Una cellula B si attiva quando il suo recettore riconosce un antigene e si lega ad esso. Nella maggior parte dei casi, tuttavia, l’attivazione delle cellule B dipende da un secondo fattore menzionato sopra: la stimolazione da parte di una cellula T helper attivata. Una volta che una cellula T helper è stata attivata da un antigene, diventa in grado di attivare una cellula B che ha già incontrato lo stesso antigene. L’attivazione viene effettuata attraverso un’interazione cellula-cellula che si verifica tra una proteina chiamata ligando CD40, che appare sulla superficie delle cellule T helper attivate, e la proteina CD40 sulla superficie delle cellule B. La cellula T helper secerne anche citochine, che possono interagire con la cellula B e fornire ulteriore stimolazione. Gli antigeni che inducono una risposta in questo modo, che è il tipico metodo di attivazione delle cellule B, sono chiamati antigeni T-dipendenti.
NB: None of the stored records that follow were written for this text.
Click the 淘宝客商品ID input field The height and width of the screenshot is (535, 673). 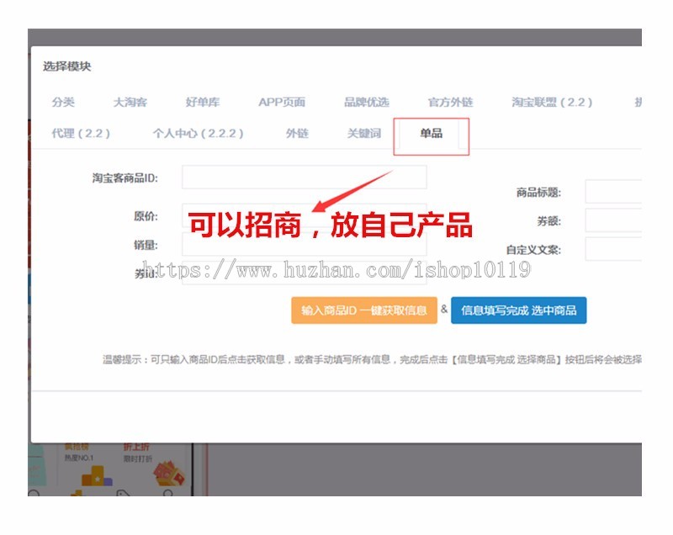(x=303, y=178)
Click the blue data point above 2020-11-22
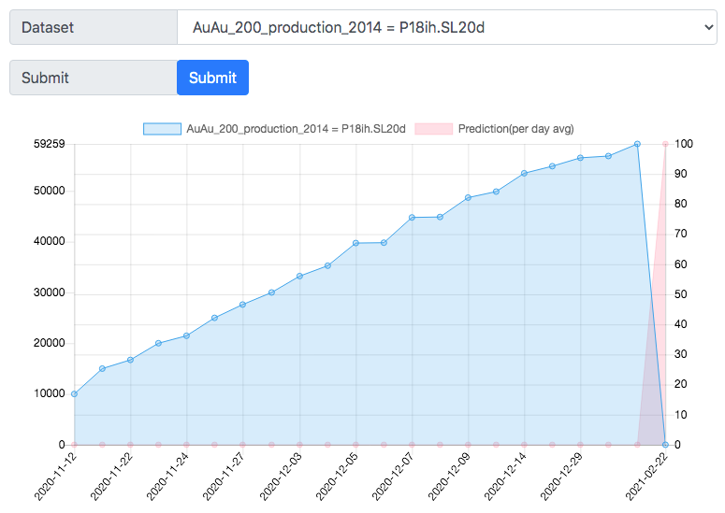Image resolution: width=725 pixels, height=513 pixels. pyautogui.click(x=130, y=360)
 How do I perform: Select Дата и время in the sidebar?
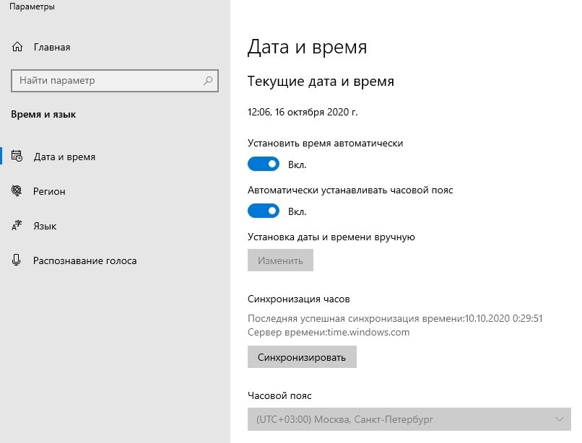pos(64,157)
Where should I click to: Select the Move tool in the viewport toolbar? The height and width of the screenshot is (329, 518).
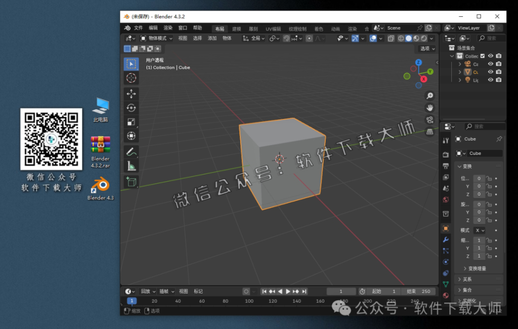tap(131, 93)
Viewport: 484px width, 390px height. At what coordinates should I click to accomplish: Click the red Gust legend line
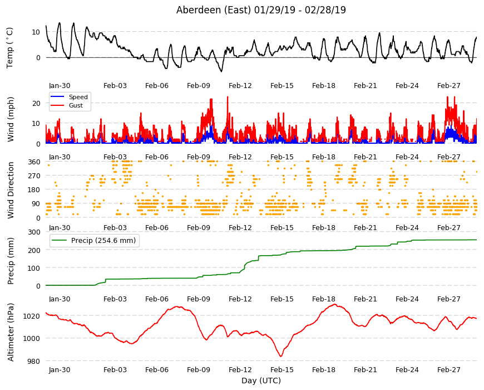click(x=57, y=105)

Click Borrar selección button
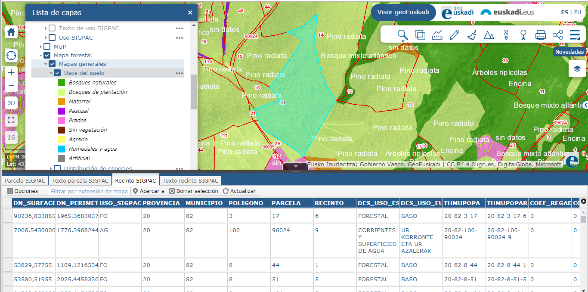194,191
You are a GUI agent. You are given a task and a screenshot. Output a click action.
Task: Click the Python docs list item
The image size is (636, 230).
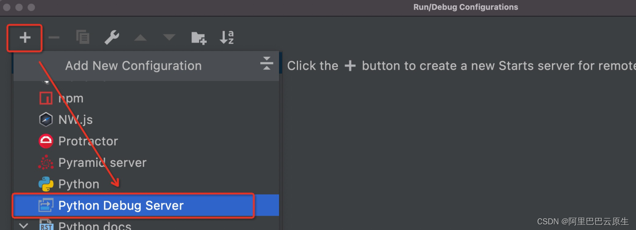coord(94,226)
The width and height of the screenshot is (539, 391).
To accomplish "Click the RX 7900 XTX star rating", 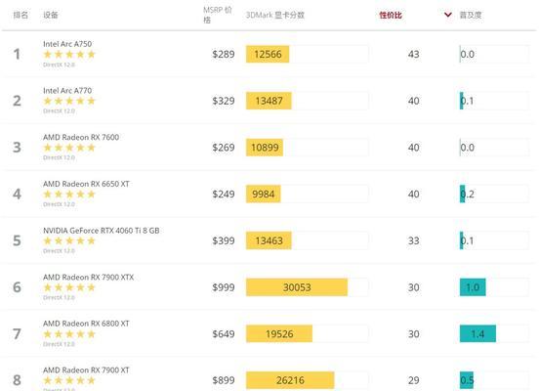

La maggior parte degli antigeni sono T-dipendenti. Alcuni, tuttavia, sono in grado di stimolare le cellule B senza l’aiuto delle cellule T. Gli antigeni T-indipendenti sono solitamente polimeri di grandi dimensioni con determinanti antigenici ripetuti e identici. Tali polimeri spesso costituiscono i cappotti esterni e i flagelli lunghi e simili a coda dei batteri. Gli immunologi pensano che l’enorme concentrazione di antigeni T-indipendenti identici crei uno stimolo abbastanza forte senza richiedere una stimolazione aggiuntiva da parte delle cellule T helper.

L’interazione con gli antigeni fa sì che le cellule B si moltiplichino in cloni di cellule secernenti immunoglobuline. Quindi le cellule B vengono stimolate da varie citochine per svilupparsi nelle cellule produttrici di anticorpi chiamate plasmacellule. Ogni plasmacellula può secernere diverse migliaia di molecole di immunoglobulina ogni minuto e continuare a farlo per diversi giorni. Una grande quantità di quel particolare anticorpo viene rilasciata nella circolazione. Lo scoppio iniziale di produzione dell’anticorpo diminuisce gradualmente mentre lo stimolo è rimosso (per esempio, dal recupero dall’infezione), ma alcuni anticorpi continuano ad essere presenti per parecchi mesi dopo.

Il processo appena descritto avviene tra i linfociti B circolanti. Le cellule B che sono chiamate cellule di memoria, tuttavia, incontrano l’antigene nei centri germinali-compartimenti nei tessuti linfoidi dove sono presenti poche cellule T-e vengono attivate in modo diverso. Le cellule di memoria, specialmente quelle con i recettori più efficaci, si moltiplicano ampiamente, ma non secernono anticorpi. Invece, rimangono nei tessuti e nella circolazione per molti mesi o addirittura anni. Se, con l’aiuto delle cellule T, le cellule B della memoria incontrano nuovamente l’antigene attivante, queste cellule B rispondono rapidamente dividendo per formare entrambe le cellule attivate che producono e rilasciano il loro anticorpo specifico e un altro gruppo di cellule di memoria. Il primo gruppo di cellule di memoria si comporta come se “ricordasse” il contatto iniziale con l’antigene. Quindi, per esempio, se l’antigene è microbico e un individuo viene reinfettato dal microbo, le cellule di memoria innescano un rapido aumento del livello di anticorpi protettivi e quindi impediscono alla malattia associata di prendere piede.